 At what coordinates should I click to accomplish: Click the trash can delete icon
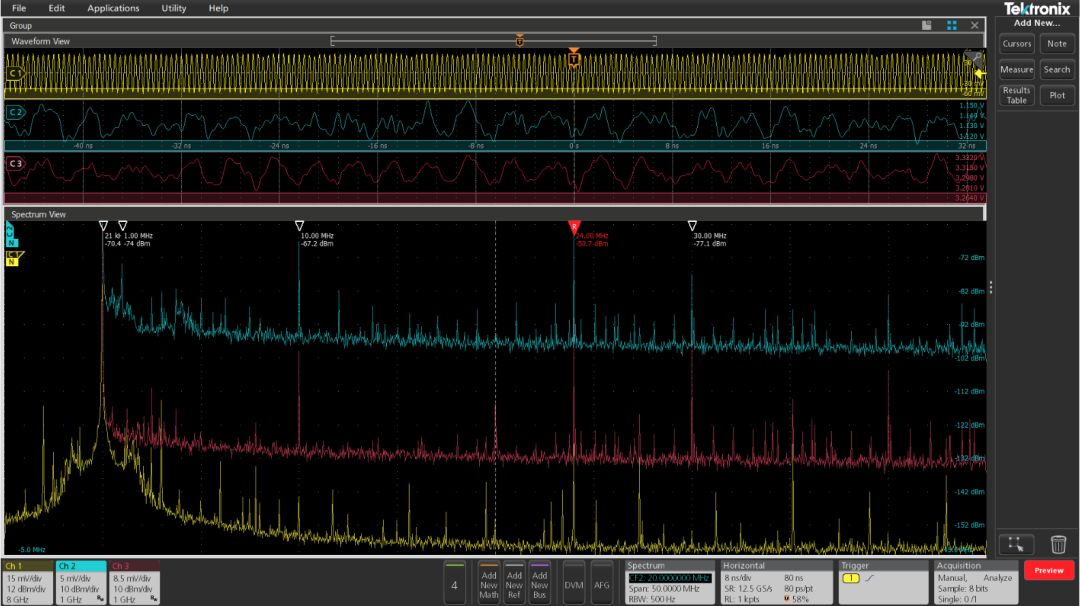point(1058,545)
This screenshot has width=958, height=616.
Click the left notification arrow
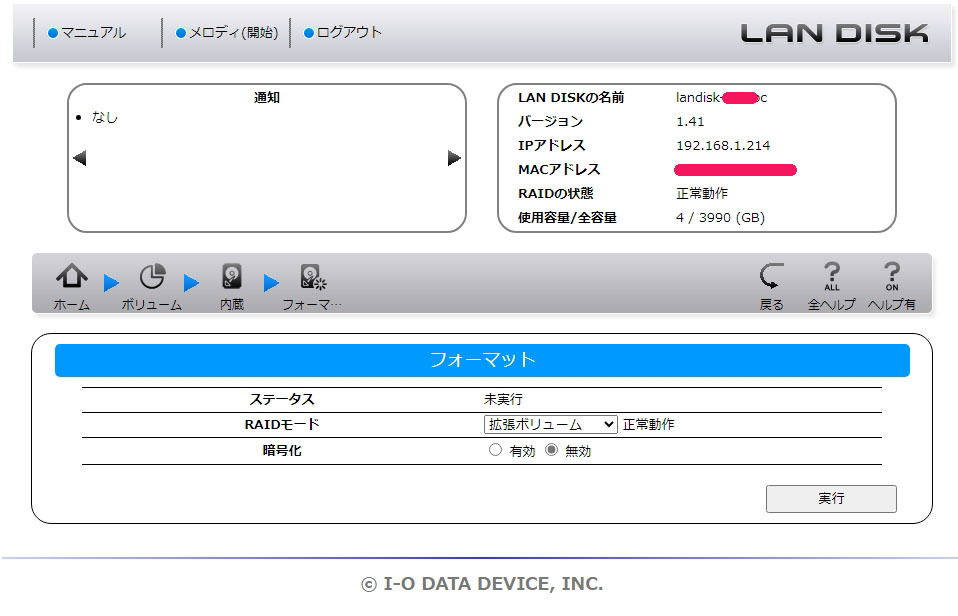point(77,157)
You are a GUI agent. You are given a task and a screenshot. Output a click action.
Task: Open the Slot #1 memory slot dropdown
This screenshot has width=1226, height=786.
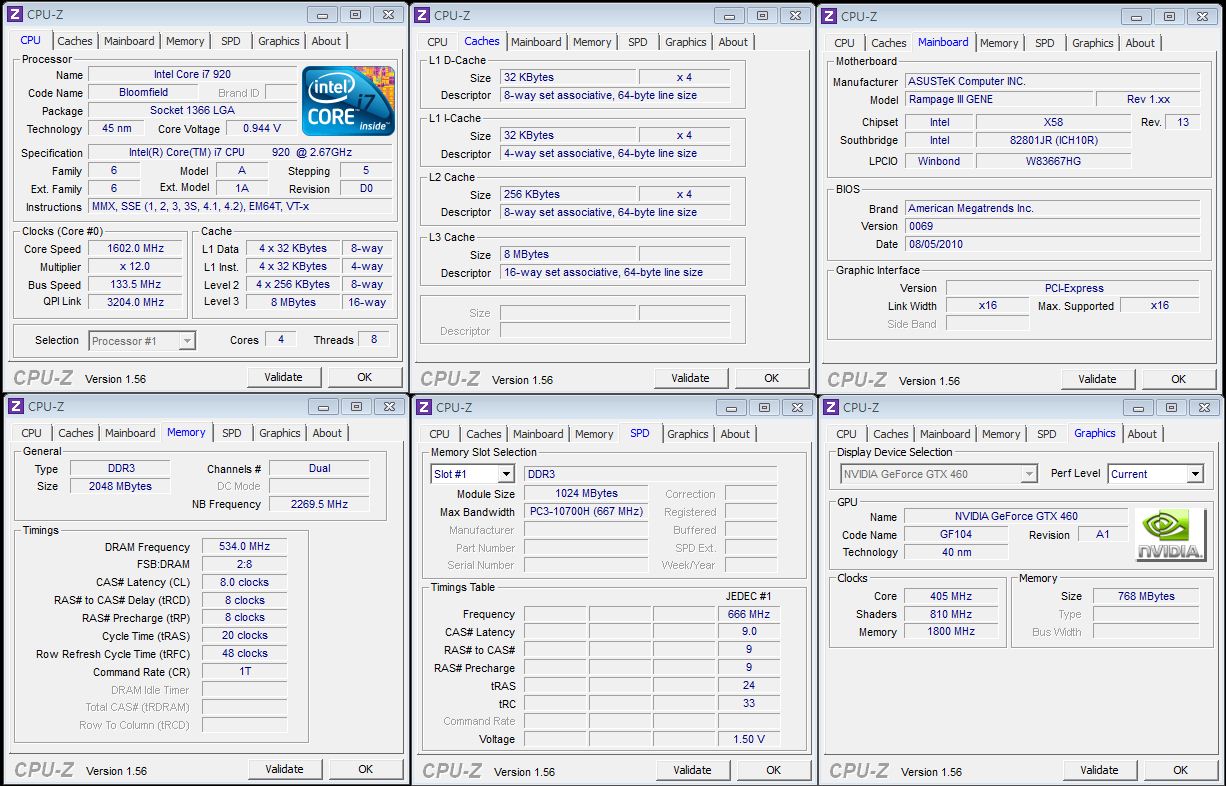coord(505,474)
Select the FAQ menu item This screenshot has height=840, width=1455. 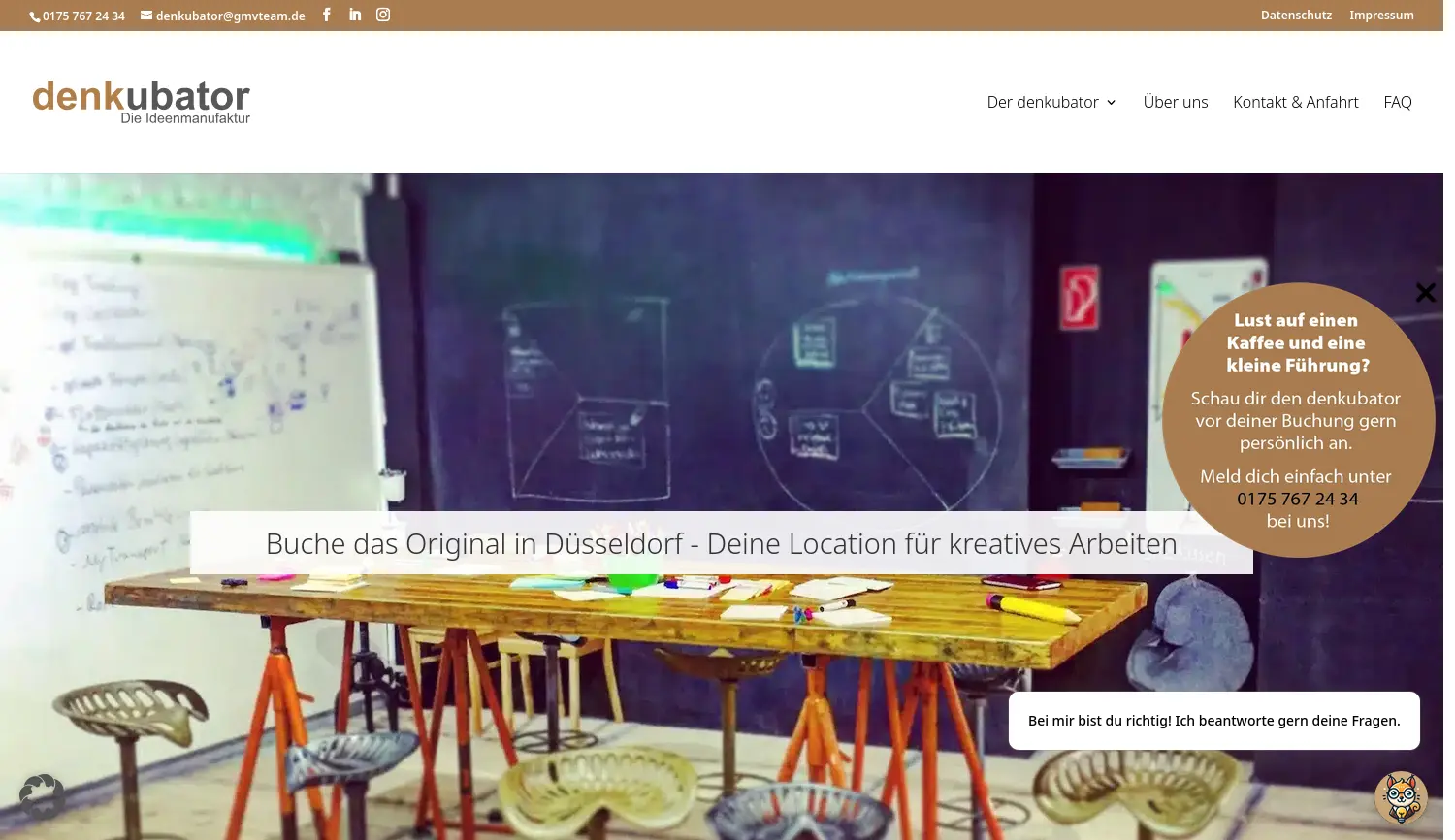point(1397,102)
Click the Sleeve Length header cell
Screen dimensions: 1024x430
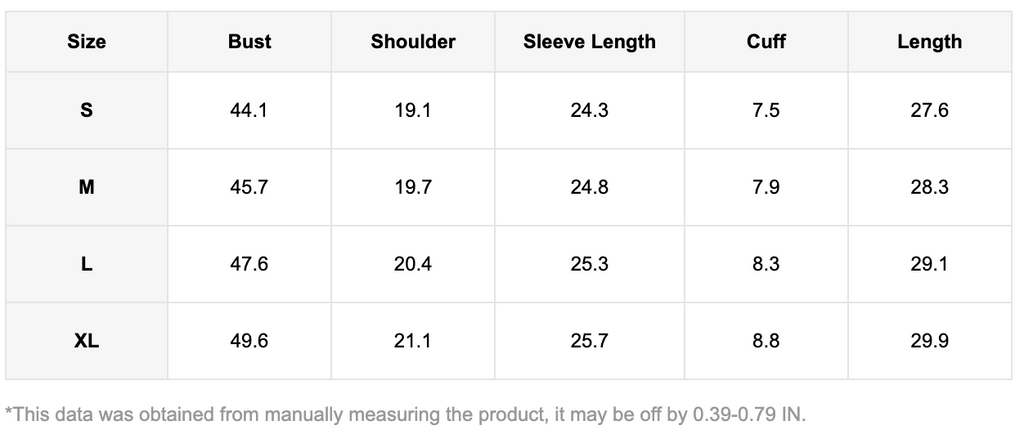click(589, 42)
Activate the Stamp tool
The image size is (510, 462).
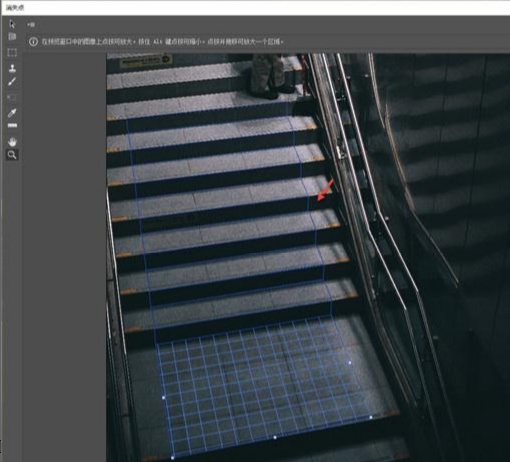(12, 68)
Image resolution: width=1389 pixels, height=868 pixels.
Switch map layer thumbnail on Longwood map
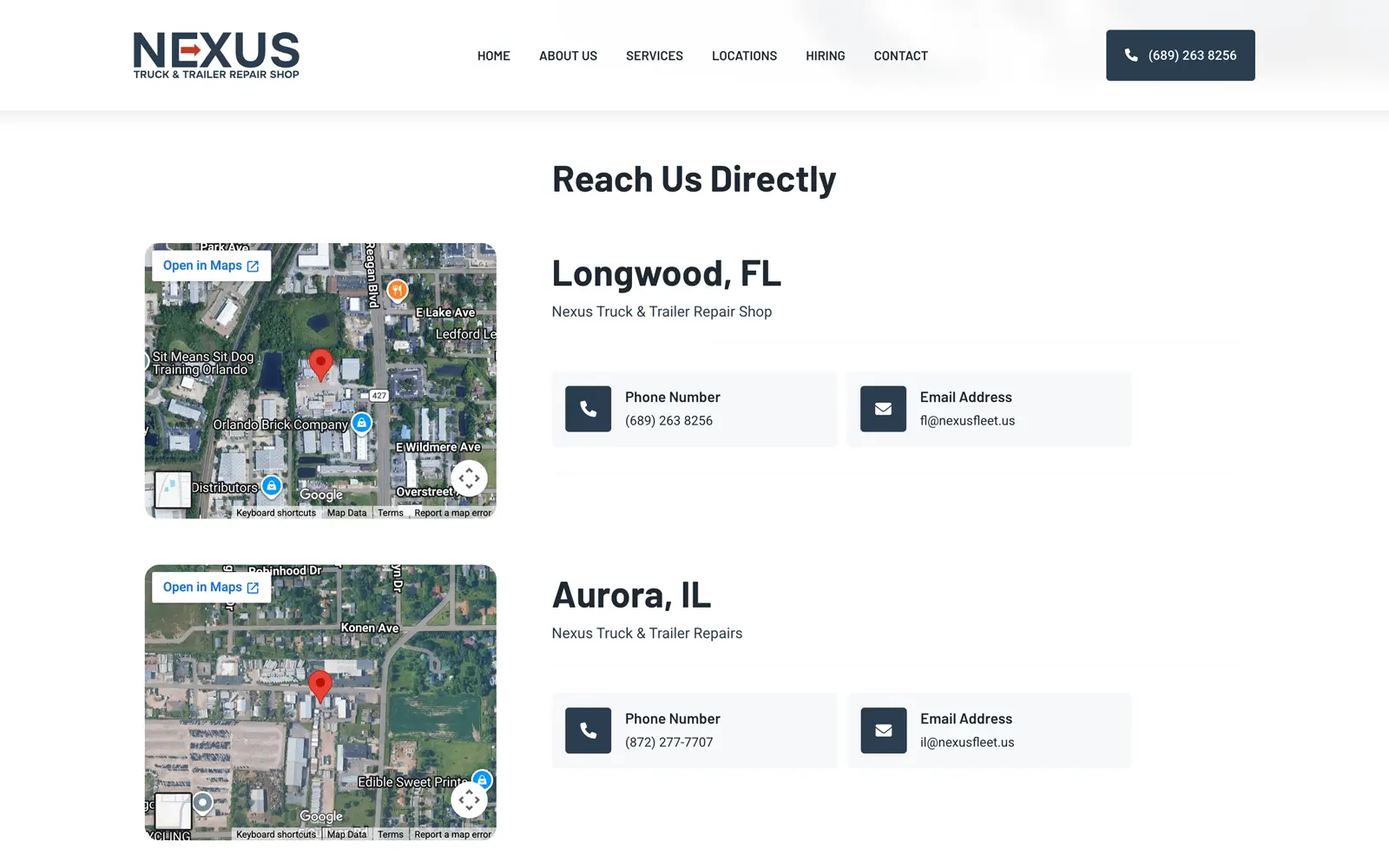tap(173, 490)
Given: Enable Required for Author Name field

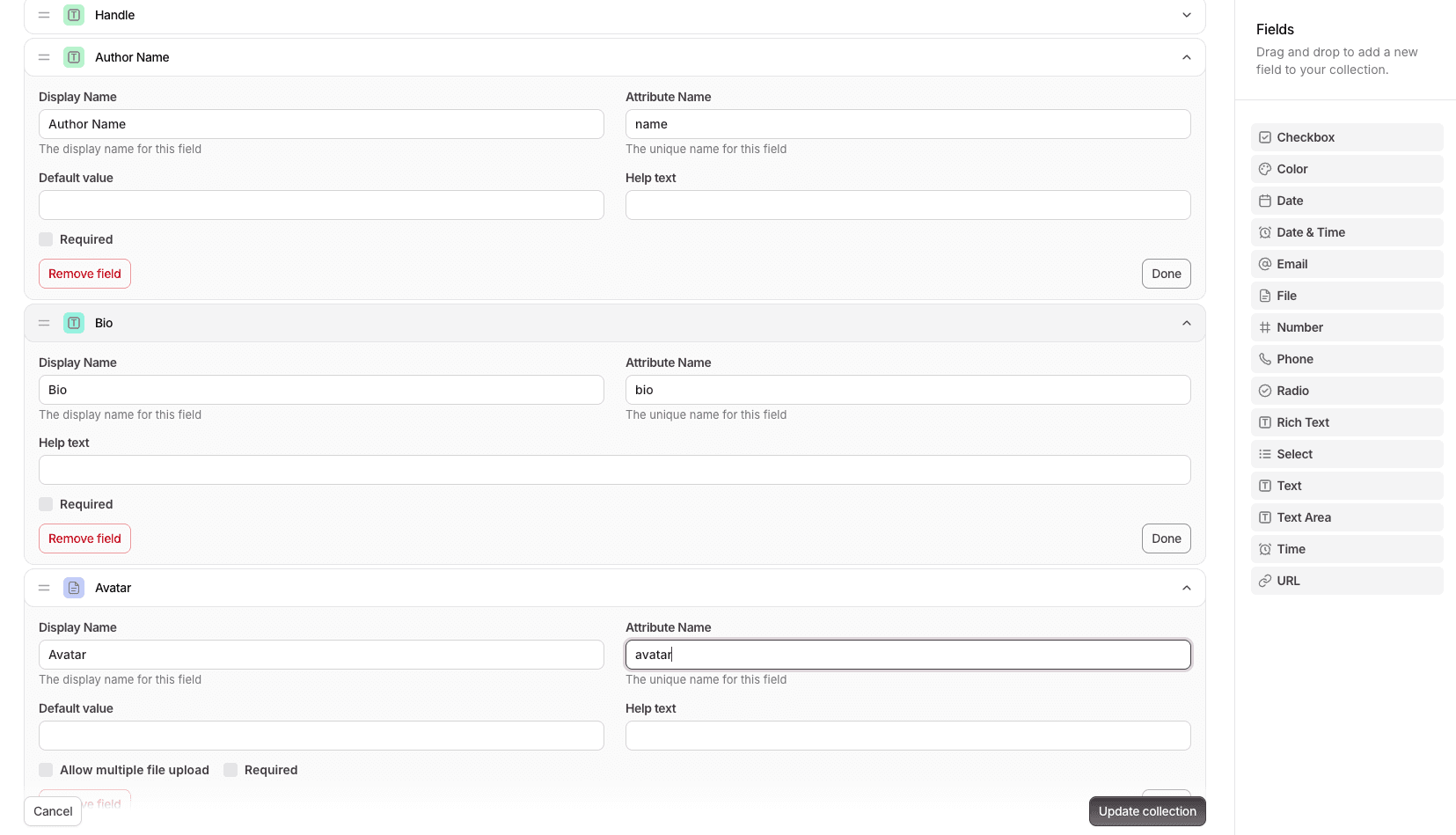Looking at the screenshot, I should pyautogui.click(x=46, y=239).
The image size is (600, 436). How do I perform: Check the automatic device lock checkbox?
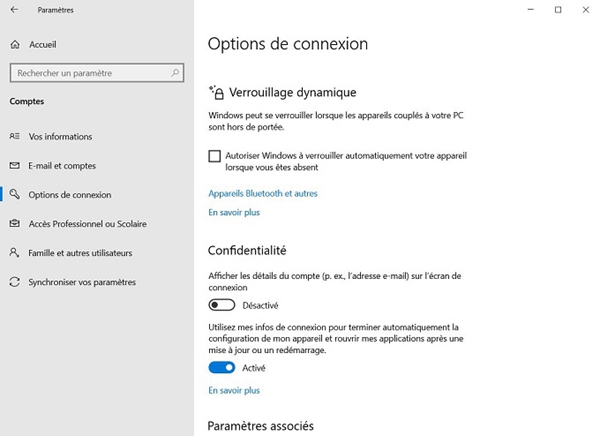(x=214, y=156)
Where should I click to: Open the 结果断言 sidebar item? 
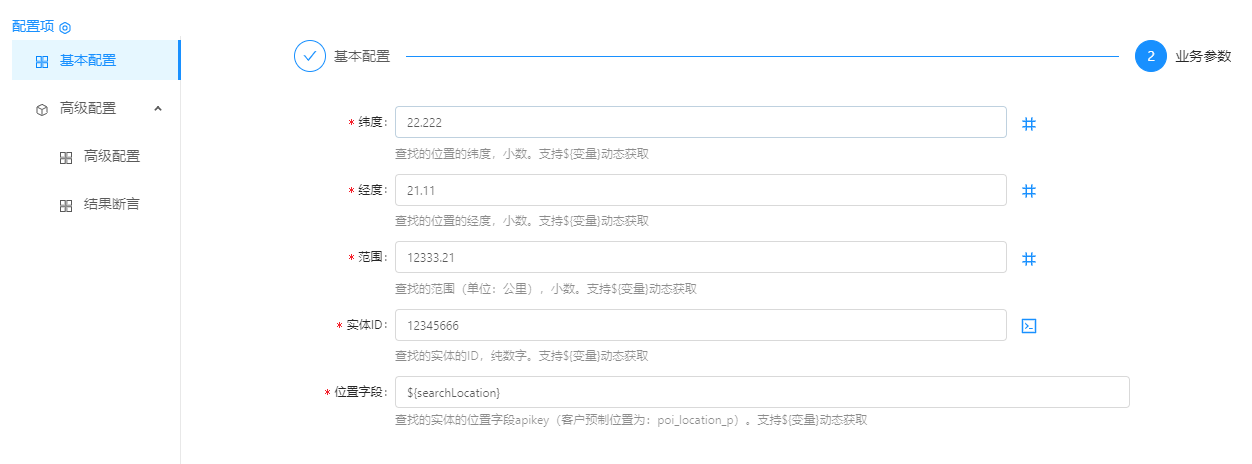tap(111, 204)
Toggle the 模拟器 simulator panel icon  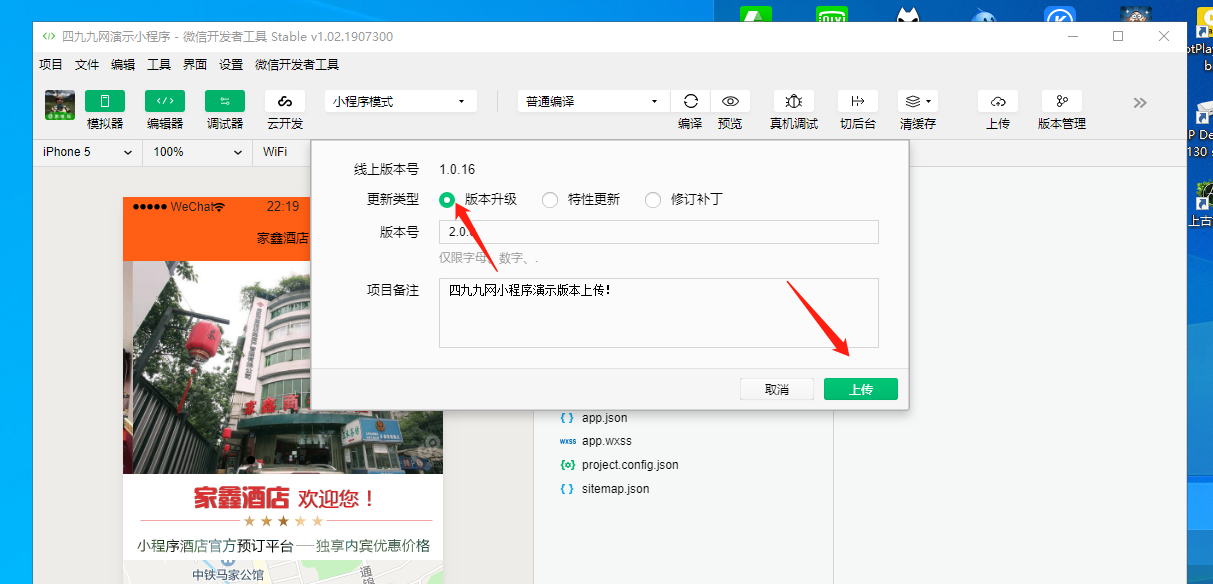click(105, 101)
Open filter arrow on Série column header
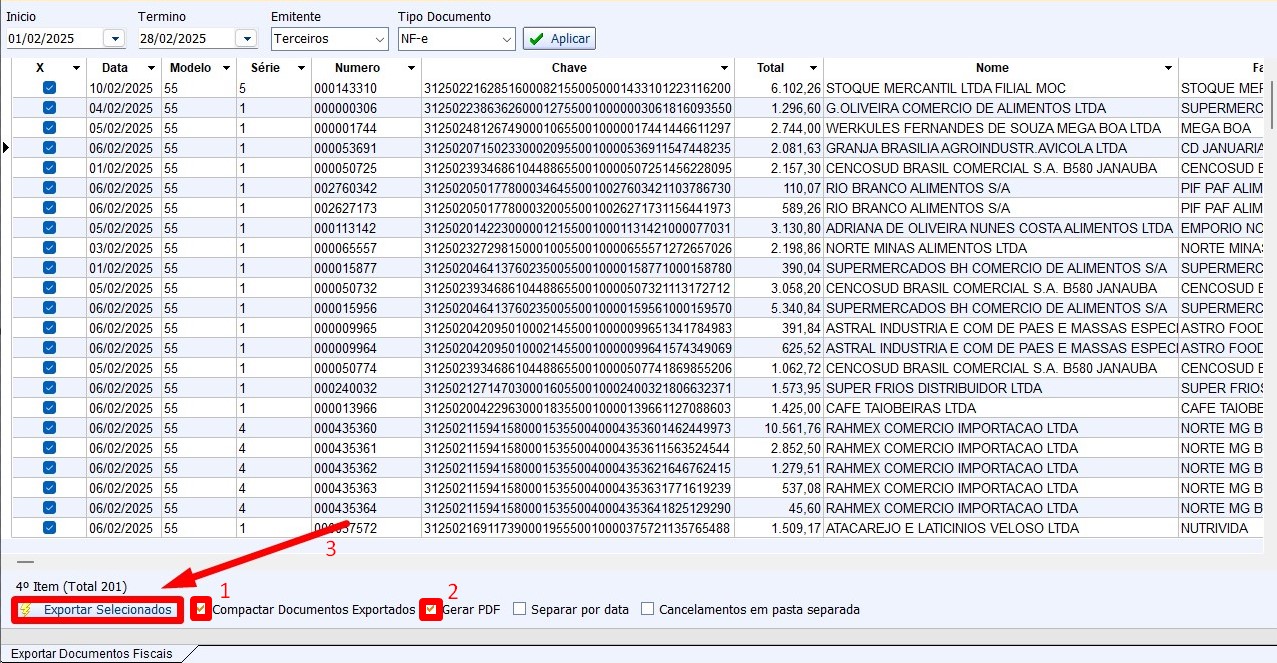Image resolution: width=1277 pixels, height=663 pixels. [300, 68]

........

(Exercise goal): Nothing should appear in the reply except the lines from the start of the listing above through the line with "You are a GUI", repeated exactly and free of pictures.

(Task answer):
 At what coordinates should I click to accomplish: Click the trash can delete icon
point(1058,545)
This screenshot has width=958, height=616.
Click the left notification arrow
point(77,157)
You are a GUI agent. You are given a task and a screenshot. Output a click action.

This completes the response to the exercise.